Metamath Proof Explorer

Theorem bloval

Description: The class of bounded linear operators between two normed complex vector spaces. (Contributed by NM, 6-Nov-2007) (Revised by Mario Carneiro, 16-Nov-2013) (New usage is discouraged.)

Ref Expression
Hypotheses bloval.3 
|- N = ( U normOpOLD W )
bloval.4 
|- L = ( U LnOp W )
bloval.5 
|- B = ( U BLnOp W )
Assertion bloval 
|- ( ( U e. NrmCVec /\ W e. NrmCVec ) -> B = { t e. L | ( N ` t ) < +oo } )

Proof

Step Hyp Ref Expression
1 bloval.3 
 |-  N = ( U normOpOLD W )
2 bloval.4 
 |-  L = ( U LnOp W )
3 bloval.5 
 |-  B = ( U BLnOp W )
4 oveq1 
 |-  ( u = U -> ( u LnOp w ) = ( U LnOp w ) )
5 oveq1 
 |-  ( u = U -> ( u normOpOLD w ) = ( U normOpOLD w ) )
6 5 fveq1d 
 |-  ( u = U -> ( ( u normOpOLD w ) ` t ) = ( ( U normOpOLD w ) ` t ) )
7 6 breq1d 
 |-  ( u = U -> ( ( ( u normOpOLD w ) ` t ) < +oo <-> ( ( U normOpOLD w ) ` t ) < +oo ) )
8 4 7 rabeqbidv 
 |-  ( u = U -> { t e. ( u LnOp w ) | ( ( u normOpOLD w ) ` t ) < +oo } = { t e. ( U LnOp w ) | ( ( U normOpOLD w ) ` t ) < +oo } )
9 oveq2 
 |-  ( w = W -> ( U LnOp w ) = ( U LnOp W ) )
10 9 2 eqtr4di 
 |-  ( w = W -> ( U LnOp w ) = L )
11 oveq2 
 |-  ( w = W -> ( U normOpOLD w ) = ( U normOpOLD W ) )
12 11 1 eqtr4di 
 |-  ( w = W -> ( U normOpOLD w ) = N )
13 12 fveq1d 
 |-  ( w = W -> ( ( U normOpOLD w ) ` t ) = ( N ` t ) )
14 13 breq1d 
 |-  ( w = W -> ( ( ( U normOpOLD w ) ` t ) < +oo <-> ( N ` t ) < +oo ) )
15 10 14 rabeqbidv 
 |-  ( w = W -> { t e. ( U LnOp w ) | ( ( U normOpOLD w ) ` t ) < +oo } = { t e.
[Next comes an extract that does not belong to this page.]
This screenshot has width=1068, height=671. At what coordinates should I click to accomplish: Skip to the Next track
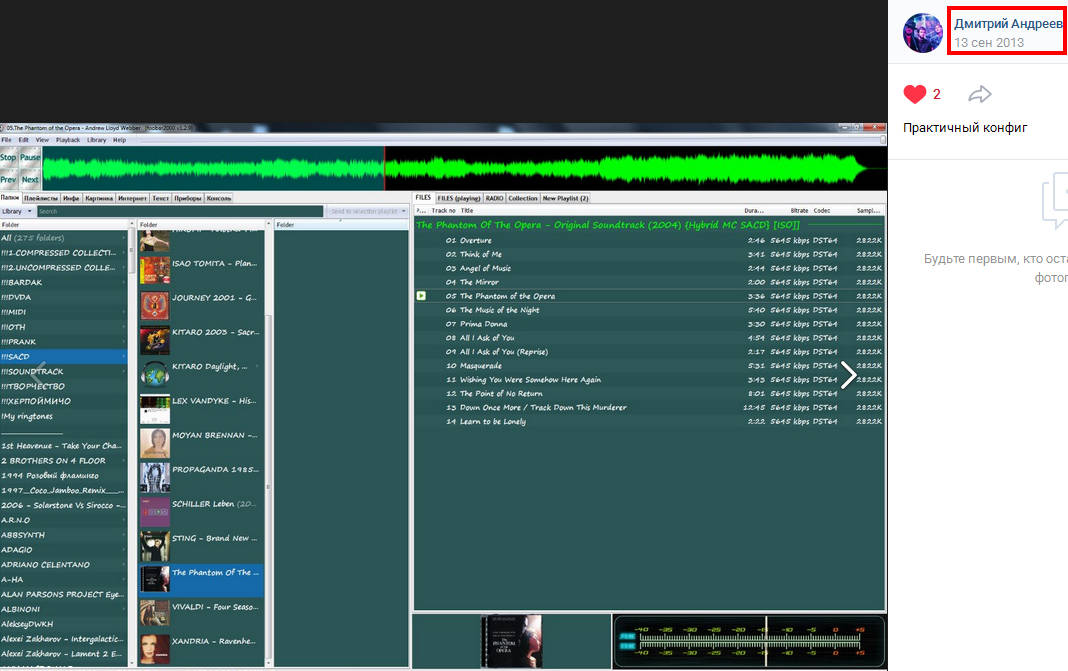click(x=30, y=180)

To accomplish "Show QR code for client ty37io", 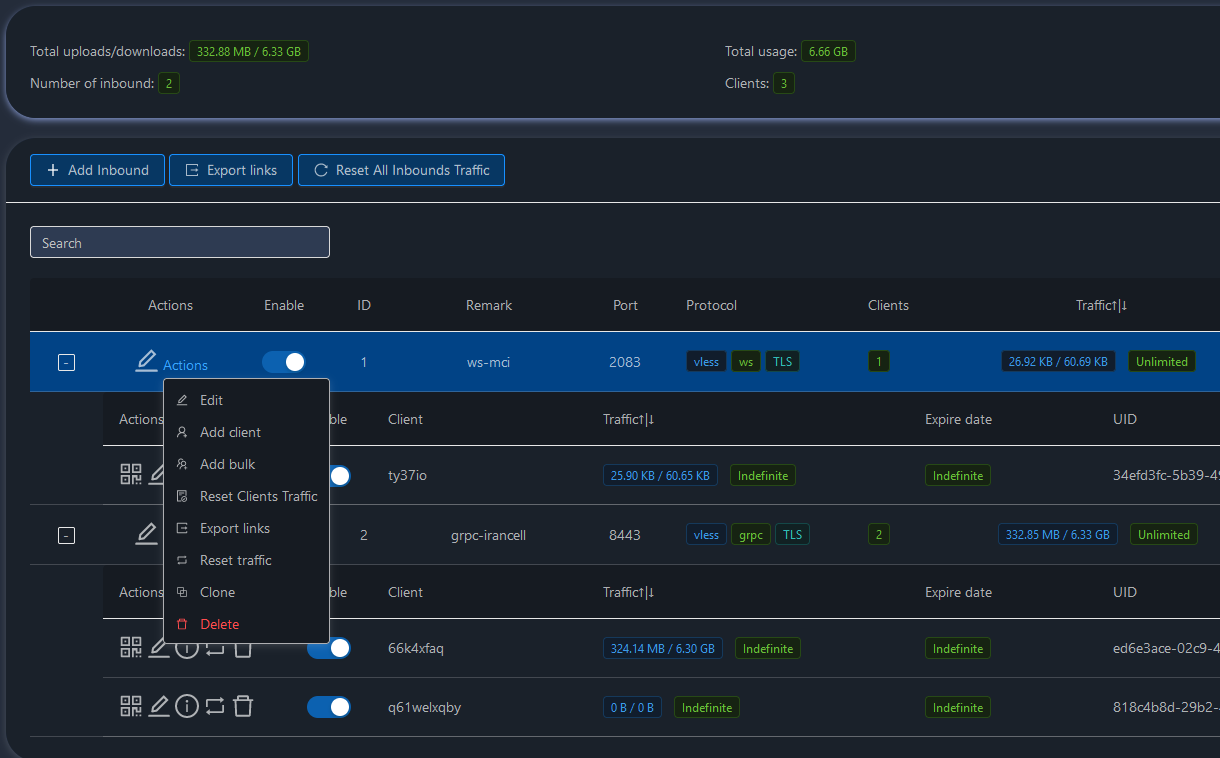I will coord(131,475).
L | ( N ` t ) < +oo } )
16 df-blo 
 |-  BLnOp = ( u e. NrmCVec , w e. NrmCVec |-> { t e. ( u LnOp w ) | ( ( u normOpOLD w ) ` t ) < +oo } )
17 2 ovexi 
 |-  L e. _V
18 17 rabex 
 |-  { t e. L | ( N ` t ) < +oo } e. _V
19 8 15 16 18 ovmpo 
 |-  ( ( U e. NrmCVec /\ W e. NrmCVec ) -> ( U BLnOp W ) = { t e. L | ( N ` t ) < +oo } )
20 3 19 syl5eq 
 |-  ( ( U e. NrmCVec /\ W e. NrmCVec ) -> B = { t e. L | ( N ` t ) < +oo } )